§ DIRECTIVE 1
Copy the stretch of the OSHA safety passage from "Andersen says this" through "an immediate citation." word for word.

§ DOCUMENT
——————

The OSHA standard reads, “There shall be adequate first-aid materials, approved by the consulting physician, readily available for employees on every job.” The regulation notes First Aid supplies should be kept “in a sanitary and usable condition,” inspected frequently (no time period specified) and replenished as necessary.


Equipment permits should be posted in a conspicuous place. For example, the standard for pressure vessels and air tanks reads, “The permit shall be posted under glass in a conspicuous place on or near the air tank or in a weatherproof container secured to the unit, and shall be available at all times to any qualified inspector.”

Andersen says this is a common citation. “I would go to a business and the permit would be in a desk drawer. That’s a citation.”


Inadequate, partial or missing railings on stairways or steps is an immediate citation.

Personal Protection Equipment (PPE)

The OSHA Standard reads, “An employer shall ensure that all required safety devices and safeguards, whether employer or employee provided, including personal protective equipment for the eyes, face, head, hand, foot and extremities (limbs), protective clothing, respiratory protection, protective shields and barriers comply with the applicable standards and are maintained in a safe, sanitary condition.”

Furthermore, “The employer shall provide training to each employee who is required to use PPE. Each such employee shall be trained to know the proper care, maintenance, useful life and disposal of the PPE.”

Eyewash Stations

The standard for eyewash stations closely follows American National Standards Institute (ANSI) requirements: “Where the eyes or body of any person may be exposed to injurious corrosive materials, suitable facilities for quick drenching or flushing of the eyes and body shall be provided within the work area for immediate emergency use.”

Monthly inspections of the station are required, including a flow rate test. They should also be within a reasonable distance from the work area. “You have to use tepid water, so the water can’t be too hot or too cold,” Andersen says.

——————

§ SUPPLIED RECORDS
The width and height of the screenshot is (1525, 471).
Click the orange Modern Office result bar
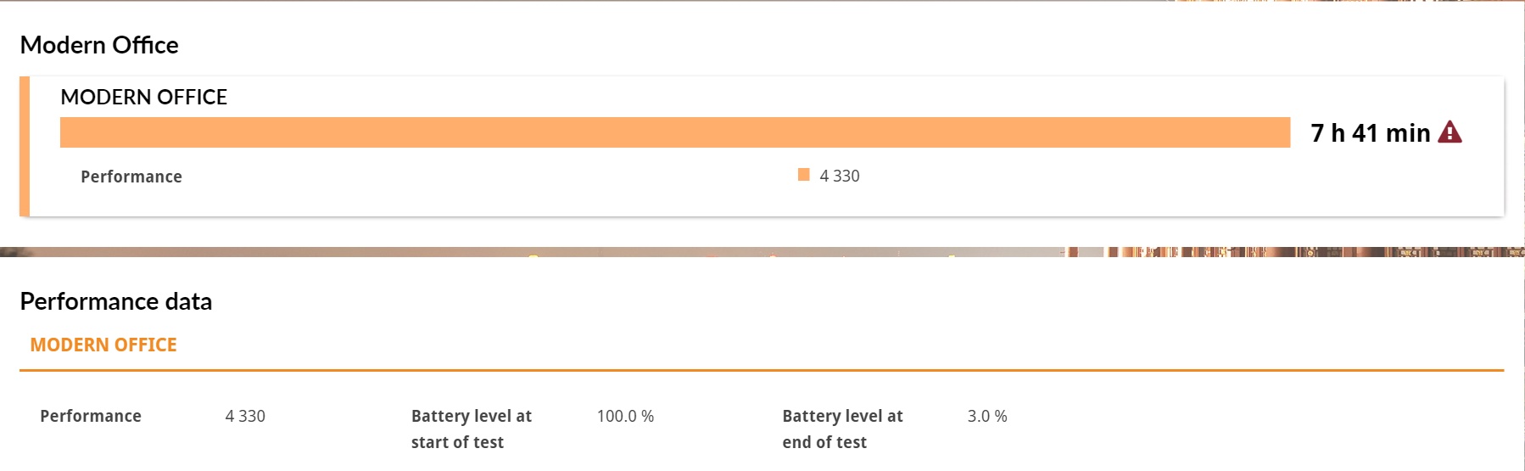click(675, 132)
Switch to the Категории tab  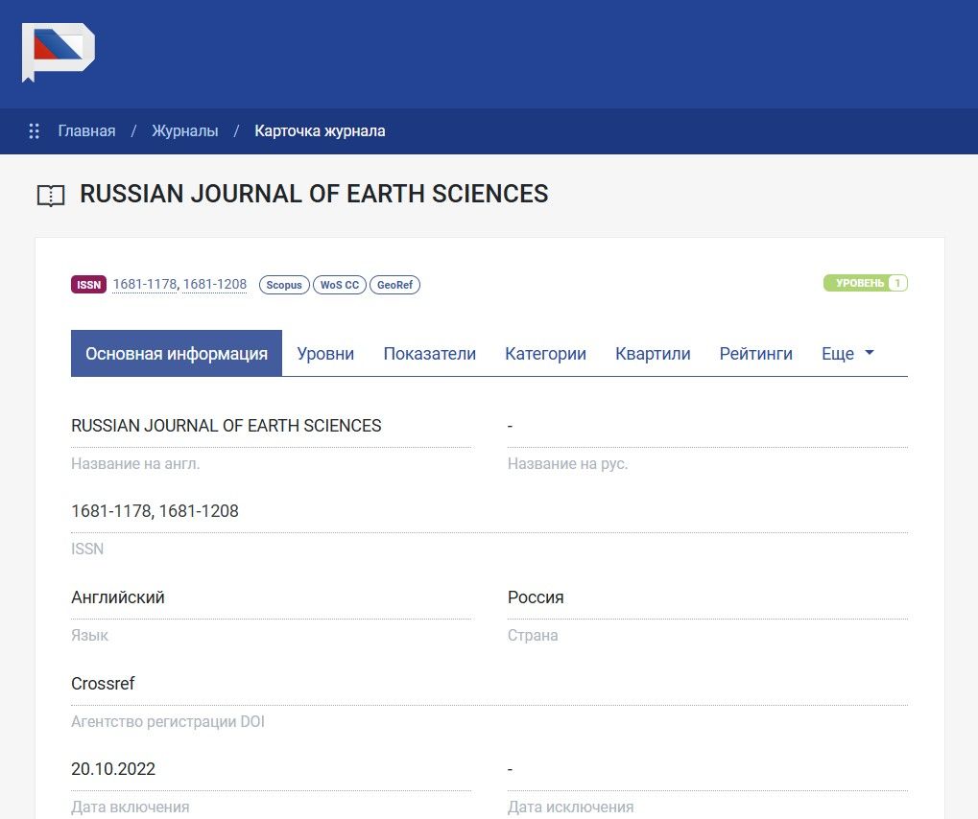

——————

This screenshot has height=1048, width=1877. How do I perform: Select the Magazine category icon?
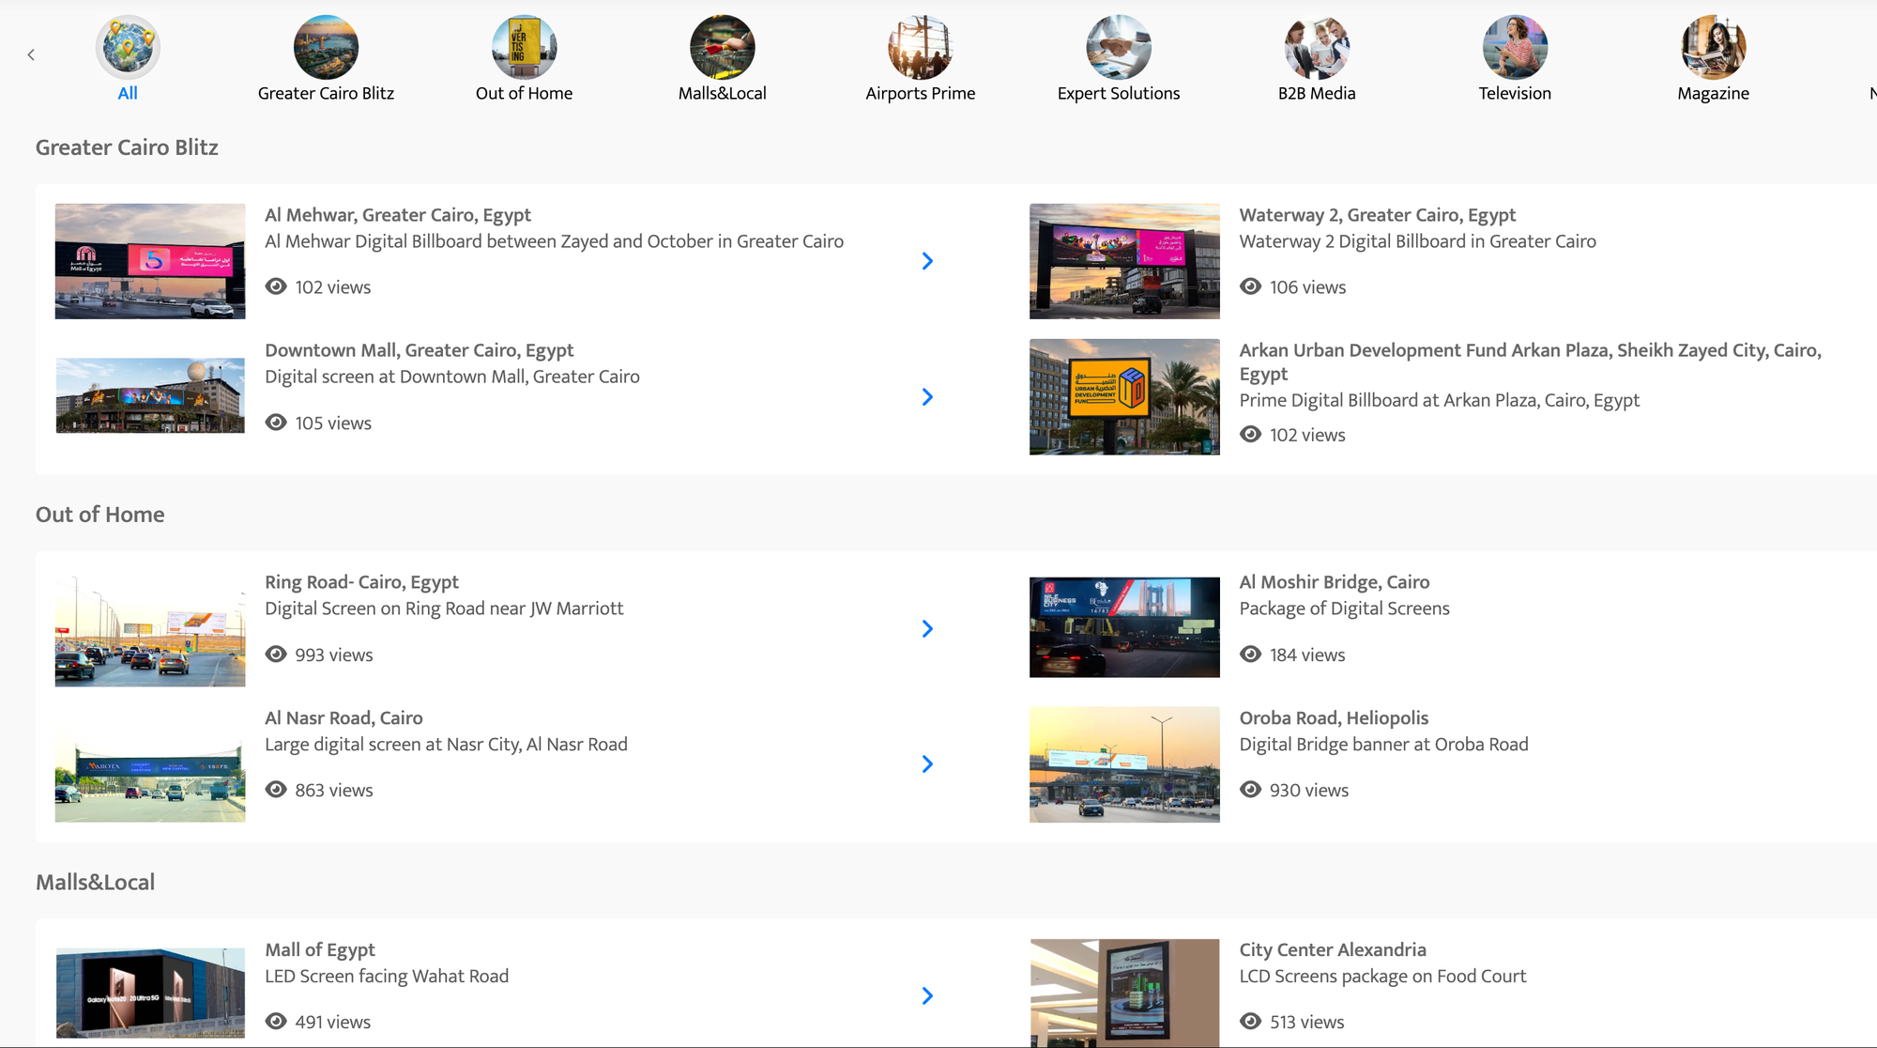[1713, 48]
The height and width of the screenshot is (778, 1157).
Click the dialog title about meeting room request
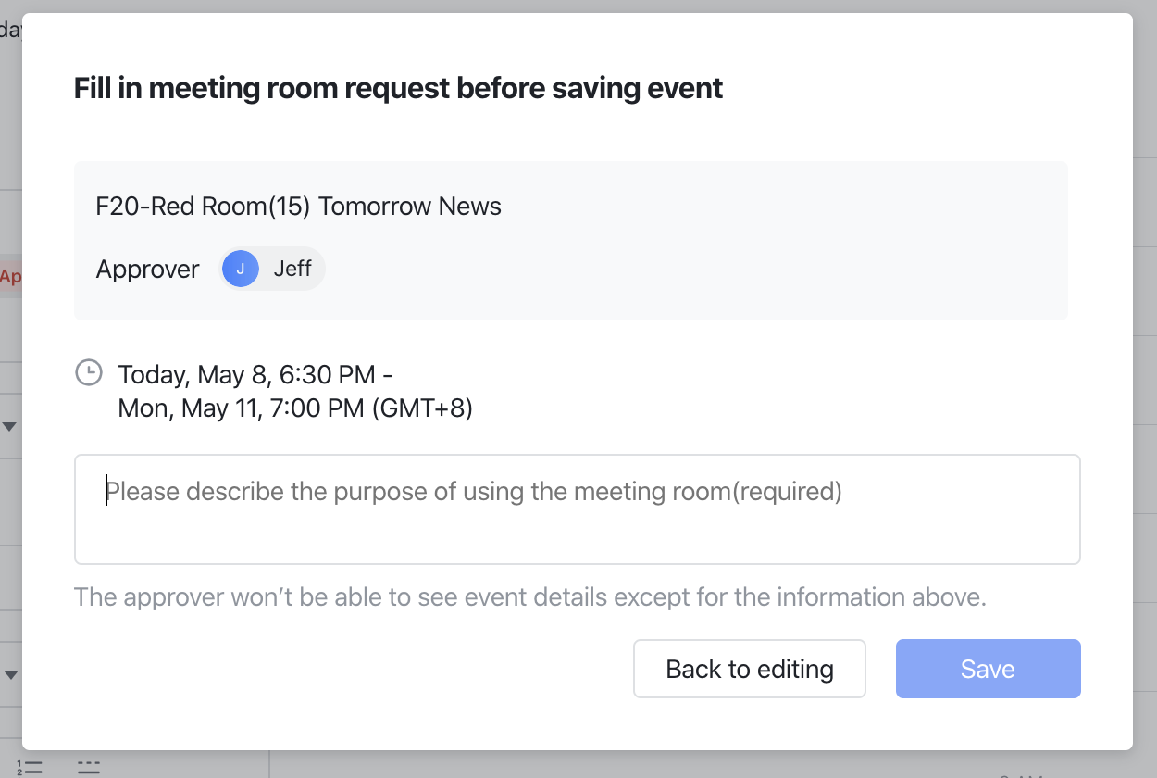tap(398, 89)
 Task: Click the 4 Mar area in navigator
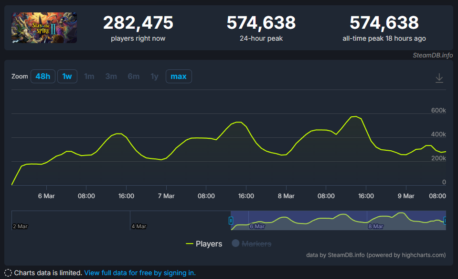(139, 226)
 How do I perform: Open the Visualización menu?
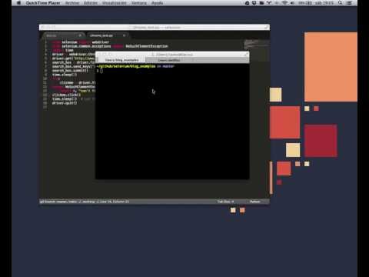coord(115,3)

——————

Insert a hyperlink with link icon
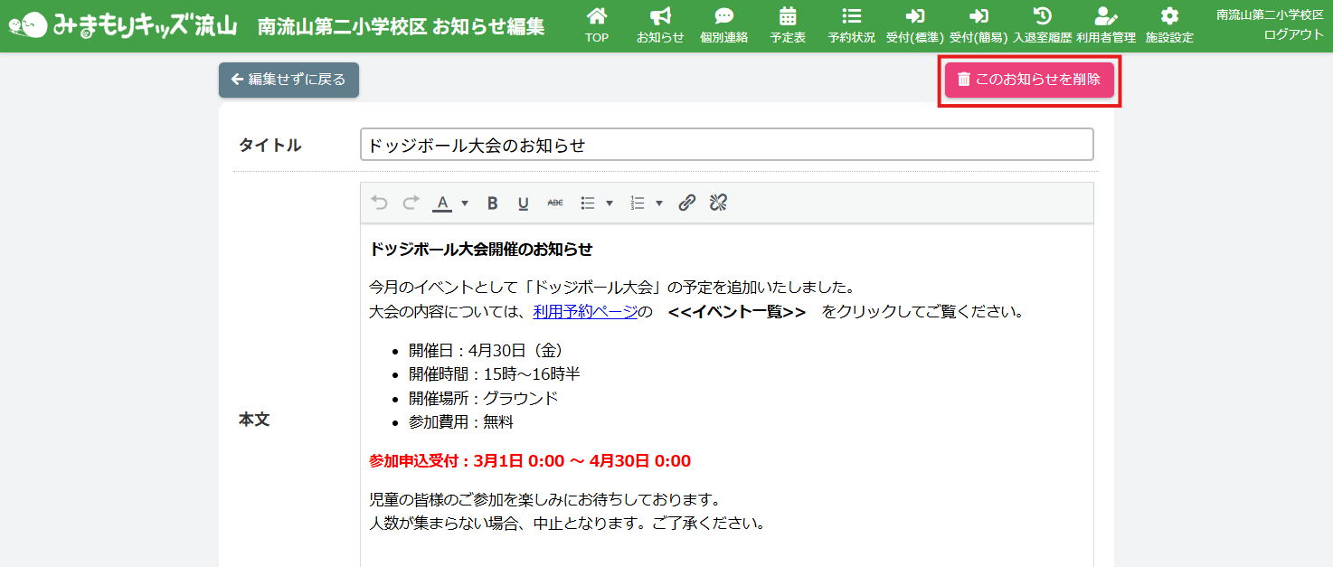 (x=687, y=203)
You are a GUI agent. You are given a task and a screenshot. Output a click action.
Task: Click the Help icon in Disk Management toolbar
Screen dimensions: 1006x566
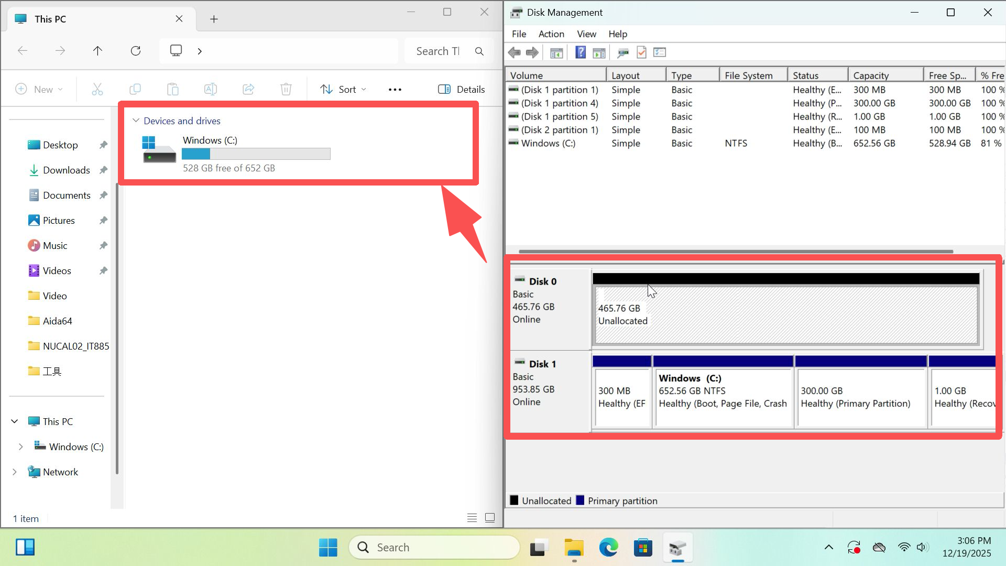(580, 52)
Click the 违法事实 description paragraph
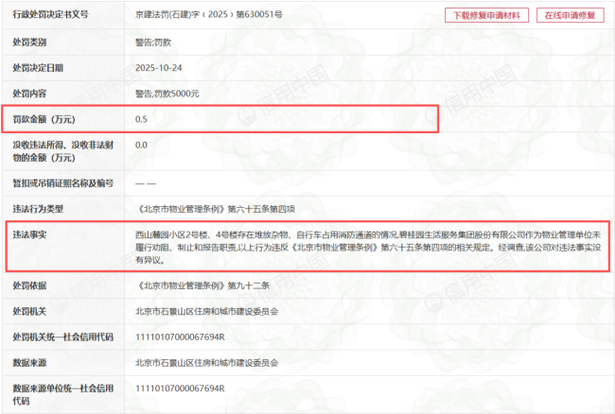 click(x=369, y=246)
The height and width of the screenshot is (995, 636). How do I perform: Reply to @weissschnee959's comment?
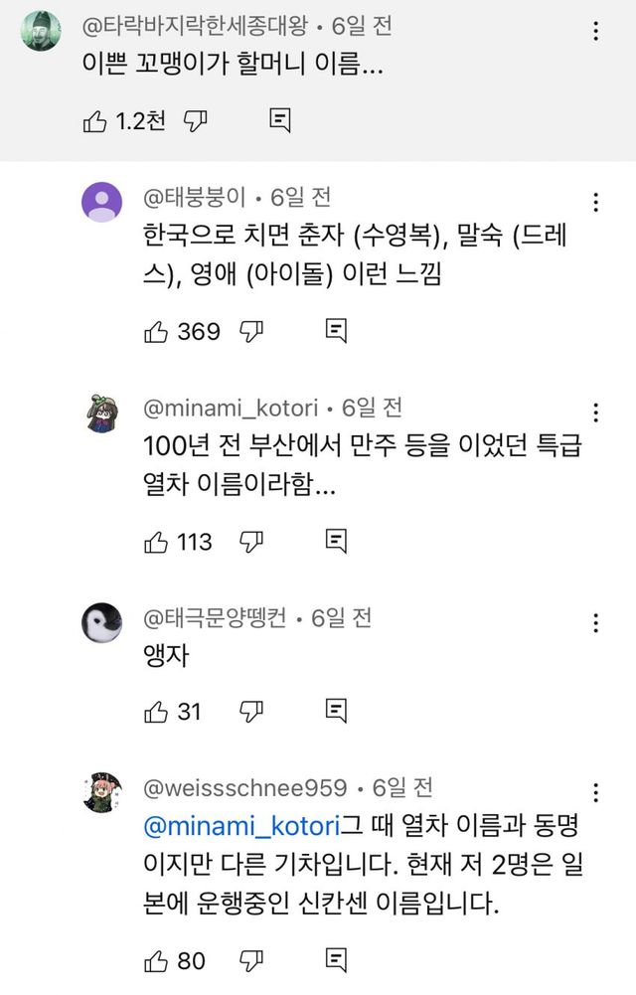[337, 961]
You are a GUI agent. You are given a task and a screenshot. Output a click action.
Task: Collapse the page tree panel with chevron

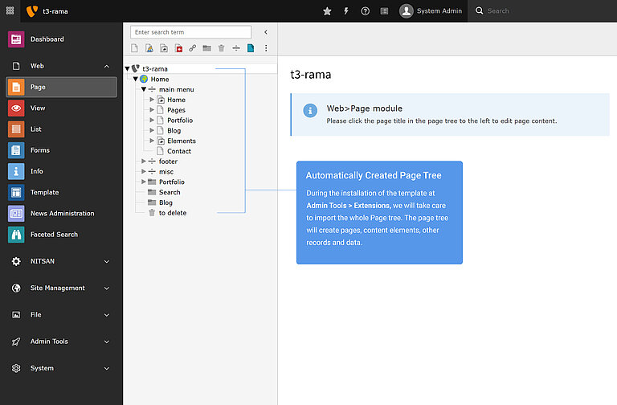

——————

§ DIRECTIVE 2
From the listing, repeat the stretch from the line containing "Click the 违法事实 description paragraph" through the line containing "Task: Collapse the" word for word, with both of those lines included. Leave the pictures out.

§ SOLUTION 1
Andersen says this is a common citation. “I would go to a business and the permit would be in a desk drawer. That’s a citation.”


Inadequate, partial or missing railings on stairways or steps is an immediate citation.

§ SOLUTION 2
Click the 违法事实 description paragraph
 click(x=369, y=246)
The height and width of the screenshot is (995, 636). How do I perform: Reply to @weissschnee959's comment?
[337, 961]
You are a GUI agent. You are given a task and a screenshot. Output a click action.
Task: Collapse the page tree panel with chevron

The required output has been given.